━━ Text shown

"Chopping" a Draft.

A new method for using Drafts to automatically repeat an action on a series of drafts pulled one by one from a list.

A few days ago I was sitting in a Starbucks debating on how I could possibly get a batch import action to work. The goal was to take a list of custom URL actions and somehow create another action that would import them all, automatically, into Drafts. A few months back I created the import action, which imported a single action into the action list from a draft made up of the name of the action in the title and the URL of the action in the body. This action helped a lot for laying out URL actions where I could see them in a draft and then importing without ever having to go through all the menus in settings and copy and pasting things and typing into different boxes just to import one action. Back when I made the import action, my next goal was to make one to batch import actions from a list, but at that point in time it was impossible.

Today, however, with a combination of the new features from Drafts 3.0 and Launch Center Pro 1.1, I was able to design a way to batch import actions. What I find really interesting though, is the method that I came up with to do it. I think this method, which I refer to as "chopping" a draft, could actually be extremely useful in a lot of other situation besides batch importing.

Variables

Before you understand how chopping a draft works, you have to understand how Drafts handles variables. In any given URL action, you can include a max of three variables. Two of these are drawn from your Draft, the [[title]] variable, and the [[body]] variable. If [[title]] is placed anywhere in your URL, then when the action is run Drafts replaces [[title]] with an encoded version of whatever text you have in only the first line of your draft. (That is, all the text until the first line break. If you have a paragraph of text before you make a line break, the entire paragraph will be [[title]]. If your draft has no line breaks, the whole draft will be [[title]].) If [[body]] is placed anywhere in your URL, then when the action is run Drafts will replace [[body]] with an encoded version of whatever text is in your entire draft after the first line. (That is, all the text after the first line break.) Drafts is incapable of differentiating any additional line breaks after the first one, so even if you have one word on your first line and twenty paragraphs after it, all twenty paragraphs would be substituted for [[body]] and only the one word would be substituted for [[title]].

Before Drafts 3.0, these were the only two variable Drafts could handle (other than the [[draft]] variable, but that takes the entire draft, a mixture of both [[title]] and [[body]], so it is not useful for the task I am discussing). The import action requires the name of the action in the [[title]] position, and the URL of the draft in the [[body]] position. Because of this, before Drafts 3.0, there was no way to batch import anything because there wasn't another variable to store the rest of your actions in as each was imported. With Drafts 3.0, however, there exists a third variable: [[clipboard]]. The [[clipboard]] variable, not surprisingly, is replaced, when an action is run, by whatever is currently in your clipboard. There is also a built in "Copy to Clipboard" action that allows you to copy a draft, or part of a draft, to your clipboard. These two features are what make chopping a draft possible.

━━━━

▸ Problem statement
In the text about chopping a draft, what is the maximum number of variables a single URL action in Drafts can include?

━━ Given records

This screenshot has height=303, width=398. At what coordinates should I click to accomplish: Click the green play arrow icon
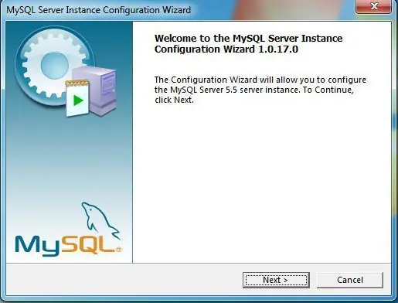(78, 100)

━━━━
━━ Given records

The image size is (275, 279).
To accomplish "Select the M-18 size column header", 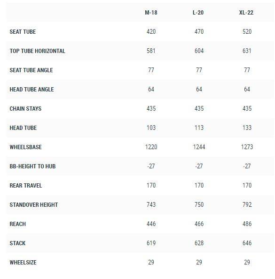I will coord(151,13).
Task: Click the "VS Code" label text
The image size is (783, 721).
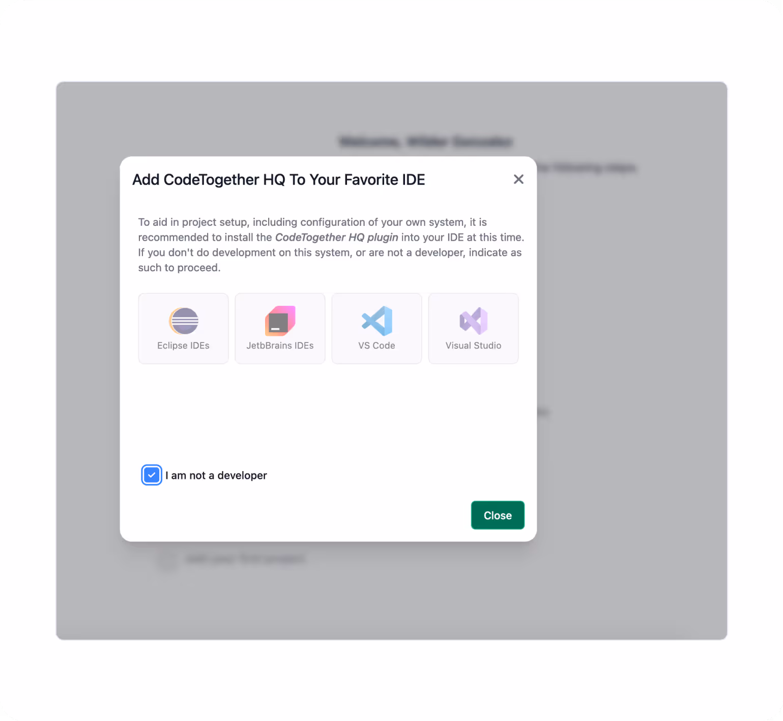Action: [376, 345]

━━━━
━━ Given records

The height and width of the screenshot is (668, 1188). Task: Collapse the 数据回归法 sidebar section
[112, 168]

━━━━

▸ Written solution
A URL action can include a maximum of three variables.